Pour autant que les exigences linguistiques
du français l'ont permis, nous avons
respecté la manière originale dont
l'auteur a brossé le portrait de Martin
Niemöller. Mais nous devons au lecteur
quelques explications de termes qui n'ont pas tout
à fait le même sens en français
qu'en allemand et qui risquent de prêter
à malentendus.
C'est le cas, par exemple, de la
désignation de la fraction de l'Eglise
protestante allemande qui a refusé de se
laisser embrigader.

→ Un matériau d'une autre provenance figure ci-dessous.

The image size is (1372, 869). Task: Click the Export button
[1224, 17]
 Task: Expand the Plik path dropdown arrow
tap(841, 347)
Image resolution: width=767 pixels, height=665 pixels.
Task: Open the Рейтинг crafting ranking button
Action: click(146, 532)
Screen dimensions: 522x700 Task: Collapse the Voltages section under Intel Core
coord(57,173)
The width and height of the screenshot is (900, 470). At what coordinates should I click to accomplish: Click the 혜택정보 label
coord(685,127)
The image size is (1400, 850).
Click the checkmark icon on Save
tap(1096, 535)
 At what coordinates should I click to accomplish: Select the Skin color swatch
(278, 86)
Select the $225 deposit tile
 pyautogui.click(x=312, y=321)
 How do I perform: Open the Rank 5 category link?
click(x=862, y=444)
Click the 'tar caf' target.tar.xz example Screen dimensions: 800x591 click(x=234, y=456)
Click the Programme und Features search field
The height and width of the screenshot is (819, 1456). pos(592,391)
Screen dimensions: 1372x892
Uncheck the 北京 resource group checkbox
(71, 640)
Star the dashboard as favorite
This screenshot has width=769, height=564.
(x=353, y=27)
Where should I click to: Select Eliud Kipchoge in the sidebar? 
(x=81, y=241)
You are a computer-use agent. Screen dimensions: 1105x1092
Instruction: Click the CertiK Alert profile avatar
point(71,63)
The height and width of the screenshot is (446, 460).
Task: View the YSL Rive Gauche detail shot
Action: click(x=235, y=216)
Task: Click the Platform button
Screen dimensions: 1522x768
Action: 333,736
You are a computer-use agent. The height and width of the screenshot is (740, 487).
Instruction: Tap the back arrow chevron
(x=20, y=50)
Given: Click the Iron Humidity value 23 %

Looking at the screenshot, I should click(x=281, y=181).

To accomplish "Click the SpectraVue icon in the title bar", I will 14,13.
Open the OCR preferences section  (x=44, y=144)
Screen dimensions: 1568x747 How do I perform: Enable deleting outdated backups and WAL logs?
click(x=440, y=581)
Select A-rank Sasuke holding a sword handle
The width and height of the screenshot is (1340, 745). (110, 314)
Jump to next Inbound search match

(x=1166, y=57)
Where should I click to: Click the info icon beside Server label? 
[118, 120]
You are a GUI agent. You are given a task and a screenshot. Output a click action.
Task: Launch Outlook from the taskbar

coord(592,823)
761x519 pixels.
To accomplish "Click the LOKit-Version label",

Elle s'appelle la
Bekenntniskirche ou bekennende Kirche, terme qu'on
traduit ordinairement par « Église
confessionnelle » et que nous avons rendu
par « Église
confessante ». Il ne s'agit pas, comme,
on le croit parfois, d'une Église
particulière, à côté de
l'Eglise protestante officielle, mais d'une
importante fraction de celle-ci, qui s'est vu
obligée de défendre les droits
constitutionnels et spirituels de l'Eglise contre
l'arbitraire des prétentions totalitaires du
nouveau régime et qui, de ce fait, est
l'objet de vexations allant parfois jusqu'aux
persécutions. Pour justifier sa position,
elle se fonde sur les « Confessions de
foi » par quoi l'Eglise de la
Réformation a formulé sa doctrine, en
opposition à l'autre fraction de l'Eglise
qui, les ayant de plus en plus oubliées se
trouve exposée aux plus dangereuses
altérations de la foi chrétienne et
qui, dans le cas particulier, se laisse envahir par
la mystique néo-païenne du
nazisme.
On voudra aussi se souvenir que le terme de
Deutsche Christen ou
« Chrétiens-Allemands »
a pris un sens très précis et ne
s'applique qu'au parti des Nazis de l'Eglise
protestante d'Allemagne, qui ont voulu
l'entière adaptation de l'Eglise aux
doctrines, aux principes et aux formes du
national-socialisme.
Il ne nous reste qu'à souhaiter
à ces pages, écrites et traduites
dans la plus étroite communion d'esprit et
de foi avec Martin Niemöller et l'Eglise
confessante, d'étendre l'action
exercée par le témoignage de cette
vie consacrée et de cette souffrance
acceptée pour glorifier Christ, le seul
Seigneur.
Genève, octobre 1938.
Le traducteur
Émile MARION,
pasteur.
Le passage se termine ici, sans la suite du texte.